Aim of the task: Wherever the string "agent" appears in the listing, copy that line.

Records provided:
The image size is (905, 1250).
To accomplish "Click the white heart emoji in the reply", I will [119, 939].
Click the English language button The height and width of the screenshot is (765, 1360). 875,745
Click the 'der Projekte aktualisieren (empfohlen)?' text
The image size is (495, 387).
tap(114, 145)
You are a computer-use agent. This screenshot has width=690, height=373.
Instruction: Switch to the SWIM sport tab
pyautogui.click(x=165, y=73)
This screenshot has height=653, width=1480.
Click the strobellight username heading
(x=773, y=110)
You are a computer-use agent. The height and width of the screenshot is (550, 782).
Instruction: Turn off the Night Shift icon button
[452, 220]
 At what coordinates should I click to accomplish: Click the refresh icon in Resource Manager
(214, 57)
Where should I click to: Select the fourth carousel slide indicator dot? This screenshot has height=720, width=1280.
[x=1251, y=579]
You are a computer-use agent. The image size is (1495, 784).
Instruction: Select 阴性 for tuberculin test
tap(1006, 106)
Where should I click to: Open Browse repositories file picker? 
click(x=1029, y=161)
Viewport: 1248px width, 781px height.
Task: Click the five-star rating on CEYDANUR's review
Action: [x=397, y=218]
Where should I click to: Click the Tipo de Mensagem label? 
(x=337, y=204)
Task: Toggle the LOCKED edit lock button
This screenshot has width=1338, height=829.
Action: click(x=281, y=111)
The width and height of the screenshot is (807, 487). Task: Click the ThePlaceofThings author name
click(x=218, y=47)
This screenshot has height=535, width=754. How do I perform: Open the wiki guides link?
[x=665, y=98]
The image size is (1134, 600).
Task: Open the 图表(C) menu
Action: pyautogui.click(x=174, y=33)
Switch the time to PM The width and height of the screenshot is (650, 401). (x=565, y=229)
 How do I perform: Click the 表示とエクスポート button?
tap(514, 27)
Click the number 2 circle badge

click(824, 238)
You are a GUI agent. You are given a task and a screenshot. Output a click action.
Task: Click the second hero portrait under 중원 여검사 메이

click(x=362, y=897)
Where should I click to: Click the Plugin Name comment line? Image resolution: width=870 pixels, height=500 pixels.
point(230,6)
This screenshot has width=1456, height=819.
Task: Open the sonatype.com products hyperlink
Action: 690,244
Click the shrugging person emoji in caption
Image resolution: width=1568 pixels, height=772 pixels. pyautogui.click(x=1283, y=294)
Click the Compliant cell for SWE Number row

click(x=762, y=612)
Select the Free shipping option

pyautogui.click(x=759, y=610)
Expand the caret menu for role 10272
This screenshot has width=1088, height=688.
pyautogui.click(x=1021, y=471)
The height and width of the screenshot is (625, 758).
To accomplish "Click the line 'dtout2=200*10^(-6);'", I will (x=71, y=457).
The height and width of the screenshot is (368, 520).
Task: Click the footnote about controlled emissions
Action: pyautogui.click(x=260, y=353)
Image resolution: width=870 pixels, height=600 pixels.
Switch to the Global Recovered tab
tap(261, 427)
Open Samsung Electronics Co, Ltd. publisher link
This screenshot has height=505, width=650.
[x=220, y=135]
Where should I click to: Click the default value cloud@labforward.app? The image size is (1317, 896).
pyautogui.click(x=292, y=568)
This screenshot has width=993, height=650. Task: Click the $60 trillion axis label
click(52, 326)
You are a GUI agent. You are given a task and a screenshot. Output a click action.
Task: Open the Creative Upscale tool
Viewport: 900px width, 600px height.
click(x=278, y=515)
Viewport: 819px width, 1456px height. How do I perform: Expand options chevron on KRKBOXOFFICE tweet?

Answer box:
You are a computer-use agent. This screenshot has width=690, height=373.
You are a computer-use agent. The height and width of the screenshot is (550, 782).
You are a computer-use agent. The image size is (1495, 784).
You are a GUI agent. You are given a task and a screenshot. Output a click action.
You are a GUI agent. You are given a task and a screenshot. Output a click action.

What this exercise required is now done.